▶ **INSTRUCTIONS FOR THE TASK**: Please rewrite the listing below, changing every "Find the location of a particular element" to "Find where a certain element is" and leaving everything else unchanged.

....

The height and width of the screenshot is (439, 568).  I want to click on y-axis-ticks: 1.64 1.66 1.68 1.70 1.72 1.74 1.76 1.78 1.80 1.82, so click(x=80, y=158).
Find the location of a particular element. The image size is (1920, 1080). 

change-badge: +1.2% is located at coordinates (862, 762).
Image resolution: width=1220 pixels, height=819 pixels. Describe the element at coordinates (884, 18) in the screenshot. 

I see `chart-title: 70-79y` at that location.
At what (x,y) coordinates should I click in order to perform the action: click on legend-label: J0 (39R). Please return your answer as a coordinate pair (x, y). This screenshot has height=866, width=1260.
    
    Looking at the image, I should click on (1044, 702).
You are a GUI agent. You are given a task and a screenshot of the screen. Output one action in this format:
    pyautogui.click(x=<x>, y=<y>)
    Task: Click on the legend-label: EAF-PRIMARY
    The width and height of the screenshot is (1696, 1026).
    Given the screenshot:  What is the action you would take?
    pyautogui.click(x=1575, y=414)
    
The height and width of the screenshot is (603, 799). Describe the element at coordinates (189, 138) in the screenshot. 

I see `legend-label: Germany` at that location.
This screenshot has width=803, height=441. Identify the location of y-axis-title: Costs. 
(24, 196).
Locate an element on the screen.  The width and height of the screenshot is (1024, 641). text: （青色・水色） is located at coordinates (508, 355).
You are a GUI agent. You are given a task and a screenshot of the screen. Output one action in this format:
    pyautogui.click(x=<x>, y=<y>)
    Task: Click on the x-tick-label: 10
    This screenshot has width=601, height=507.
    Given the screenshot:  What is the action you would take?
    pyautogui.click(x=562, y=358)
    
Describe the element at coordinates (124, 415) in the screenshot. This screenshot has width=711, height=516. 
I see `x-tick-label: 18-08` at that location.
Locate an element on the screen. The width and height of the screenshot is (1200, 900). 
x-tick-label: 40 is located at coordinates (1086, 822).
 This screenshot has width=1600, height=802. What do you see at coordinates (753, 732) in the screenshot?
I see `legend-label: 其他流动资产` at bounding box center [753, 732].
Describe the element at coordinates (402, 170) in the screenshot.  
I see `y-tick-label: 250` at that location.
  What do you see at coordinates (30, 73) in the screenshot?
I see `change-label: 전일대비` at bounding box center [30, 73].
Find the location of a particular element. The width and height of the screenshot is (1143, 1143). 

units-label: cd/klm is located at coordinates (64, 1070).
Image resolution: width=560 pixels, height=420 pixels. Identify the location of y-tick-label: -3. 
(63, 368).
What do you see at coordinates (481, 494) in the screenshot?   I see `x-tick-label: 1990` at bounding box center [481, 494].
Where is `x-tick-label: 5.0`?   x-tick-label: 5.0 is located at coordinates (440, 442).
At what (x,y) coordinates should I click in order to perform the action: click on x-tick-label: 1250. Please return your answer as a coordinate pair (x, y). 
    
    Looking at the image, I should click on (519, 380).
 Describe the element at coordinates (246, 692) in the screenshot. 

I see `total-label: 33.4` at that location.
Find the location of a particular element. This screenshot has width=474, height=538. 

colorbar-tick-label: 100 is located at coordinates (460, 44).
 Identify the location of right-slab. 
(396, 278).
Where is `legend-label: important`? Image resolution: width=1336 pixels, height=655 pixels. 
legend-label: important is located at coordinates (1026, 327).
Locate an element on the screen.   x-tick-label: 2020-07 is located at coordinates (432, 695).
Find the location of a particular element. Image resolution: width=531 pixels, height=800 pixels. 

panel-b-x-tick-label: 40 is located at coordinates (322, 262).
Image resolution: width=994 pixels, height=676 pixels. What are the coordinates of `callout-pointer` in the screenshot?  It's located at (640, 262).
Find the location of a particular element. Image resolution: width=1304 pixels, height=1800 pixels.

....

▶ **WRITTEN SOLUTION**:
The height and width of the screenshot is (439, 568).  I want to click on y-axis-ticks: 1.64 1.66 1.68 1.70 1.72 1.74 1.76 1.78 1.80 1.82, so click(x=80, y=158).
Find where a certain element is. The image size is (1920, 1080). 

change-badge: +1.2% is located at coordinates (862, 762).
Image resolution: width=1220 pixels, height=819 pixels. Describe the element at coordinates (884, 18) in the screenshot. 

I see `chart-title: 70-79y` at that location.
At what (x,y) coordinates should I click in order to perform the action: click on legend-label: J0 (39R). Please return your answer as a coordinate pair (x, y). This screenshot has height=866, width=1260.
    
    Looking at the image, I should click on (1044, 702).
You are a GUI agent. You are given a task and a screenshot of the screen. Output one action in this format:
    pyautogui.click(x=<x>, y=<y>)
    Task: Click on the legend-label: EAF-PRIMARY
    The width and height of the screenshot is (1696, 1026).
    Given the screenshot:  What is the action you would take?
    pyautogui.click(x=1575, y=414)
    
The height and width of the screenshot is (603, 799). Describe the element at coordinates (189, 138) in the screenshot. 

I see `legend-label: Germany` at that location.
This screenshot has width=803, height=441. Identify the location of y-axis-title: Costs. 
(24, 196).
Locate an element on the screen.  The width and height of the screenshot is (1024, 641). text: （青色・水色） is located at coordinates (508, 355).
You are a GUI agent. You are given a task and a screenshot of the screen. Output one action in this format:
    pyautogui.click(x=<x>, y=<y>)
    Task: Click on the x-tick-label: 10
    This screenshot has width=601, height=507.
    Given the screenshot:  What is the action you would take?
    pyautogui.click(x=562, y=358)
    
Describe the element at coordinates (124, 415) in the screenshot. This screenshot has width=711, height=516. 
I see `x-tick-label: 18-08` at that location.
Locate an element on the screen. The width and height of the screenshot is (1200, 900). 
x-tick-label: 40 is located at coordinates (1086, 822).
 This screenshot has width=1600, height=802. What do you see at coordinates (753, 732) in the screenshot?
I see `legend-label: 其他流动资产` at bounding box center [753, 732].
Describe the element at coordinates (402, 170) in the screenshot.  
I see `y-tick-label: 250` at that location.
  What do you see at coordinates (30, 73) in the screenshot?
I see `change-label: 전일대비` at bounding box center [30, 73].
Find where a certain element is. The width and height of the screenshot is (1143, 1143). 

units-label: cd/klm is located at coordinates (64, 1070).
Image resolution: width=560 pixels, height=420 pixels. Identify the location of y-tick-label: -3. 
(63, 368).
What do you see at coordinates (481, 494) in the screenshot?   I see `x-tick-label: 1990` at bounding box center [481, 494].
Where is `x-tick-label: 5.0`?   x-tick-label: 5.0 is located at coordinates (440, 442).
At what (x,y) coordinates should I click in order to perform the action: click on x-tick-label: 1250. Please return your answer as a coordinate pair (x, y). 
    
    Looking at the image, I should click on (519, 380).
 Describe the element at coordinates (246, 692) in the screenshot. 

I see `total-label: 33.4` at that location.
Find where a certain element is. This screenshot has width=474, height=538. 

colorbar-tick-label: 100 is located at coordinates (460, 44).
 Identify the location of right-slab. 
(396, 278).
Where is `legend-label: important`? Image resolution: width=1336 pixels, height=655 pixels. 
legend-label: important is located at coordinates (1026, 327).
Locate an element on the screen.   x-tick-label: 2020-07 is located at coordinates (432, 695).
Find where a certain element is. Image resolution: width=531 pixels, height=800 pixels. 

panel-b-x-tick-label: 40 is located at coordinates (322, 262).
Image resolution: width=994 pixels, height=676 pixels. What are the coordinates of `callout-pointer` in the screenshot?  It's located at (640, 262).
Find where a certain element is. Image resolution: width=1304 pixels, height=1800 pixels.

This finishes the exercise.